[start RAW DATA]

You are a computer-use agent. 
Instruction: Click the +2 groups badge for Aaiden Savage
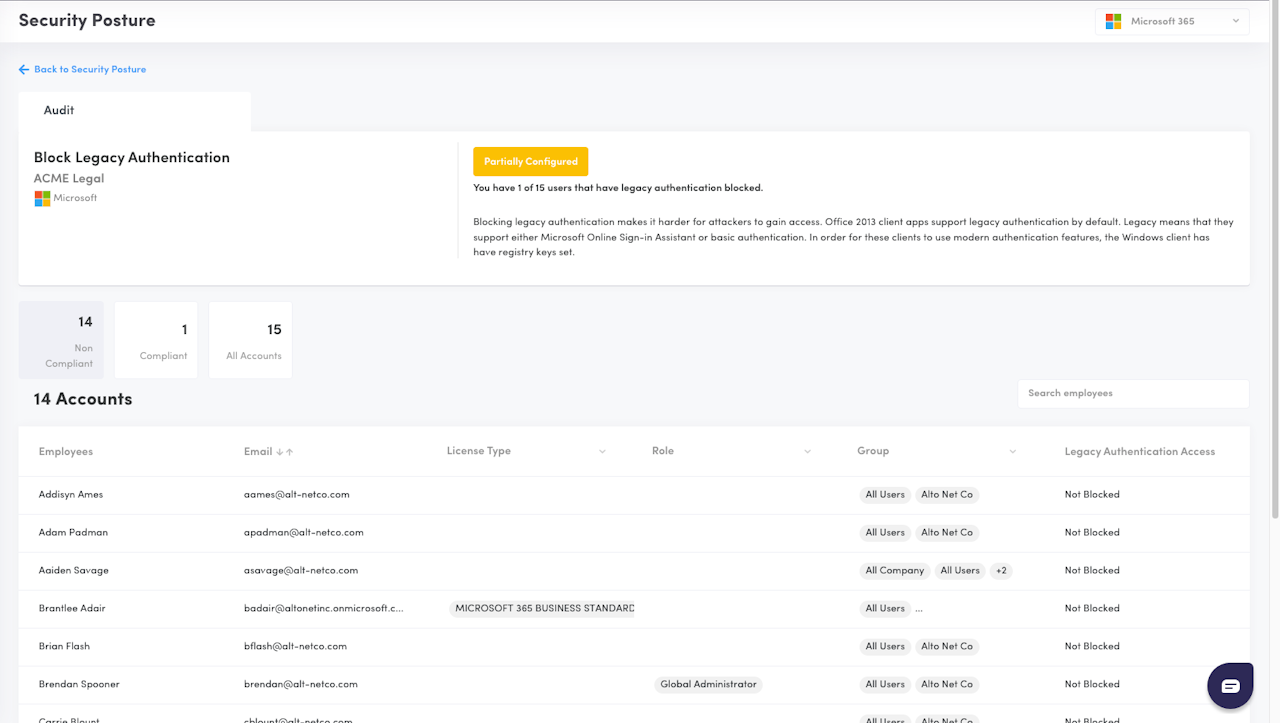pos(1001,571)
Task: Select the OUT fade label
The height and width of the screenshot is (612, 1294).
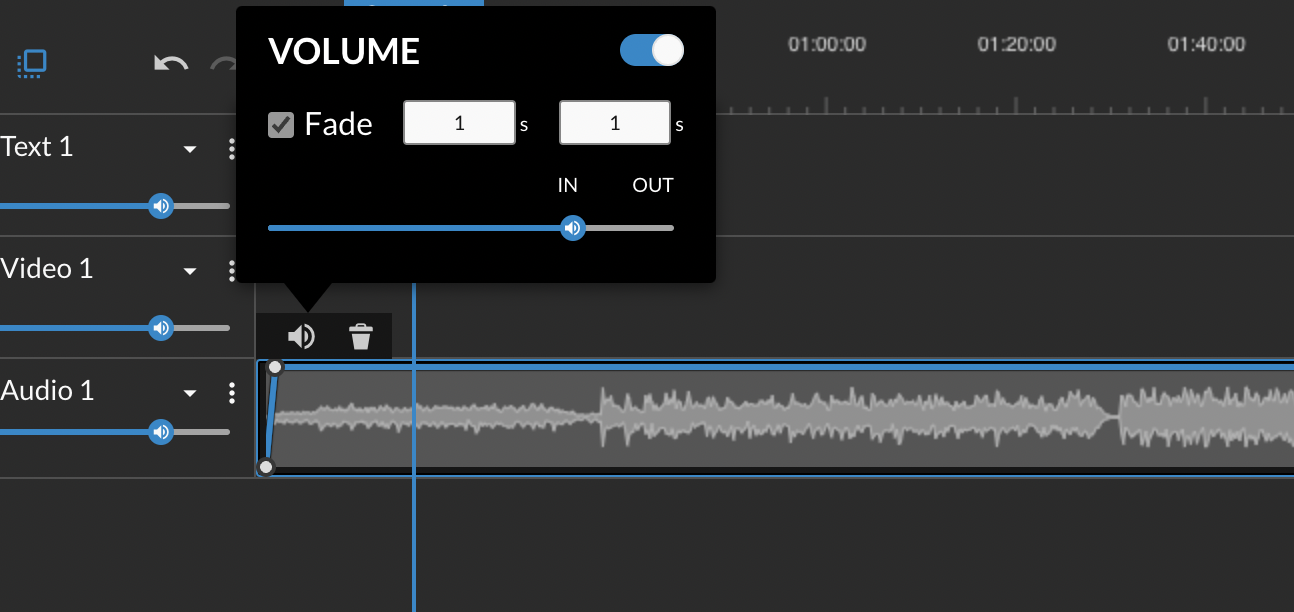Action: 652,185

[end RAW DATA]

EXERCISE
Extract each line of the data above that contains the string "Aaiden".

RESPONSE TO THIS TASK
Instruction: Click the +2 groups badge for Aaiden Savage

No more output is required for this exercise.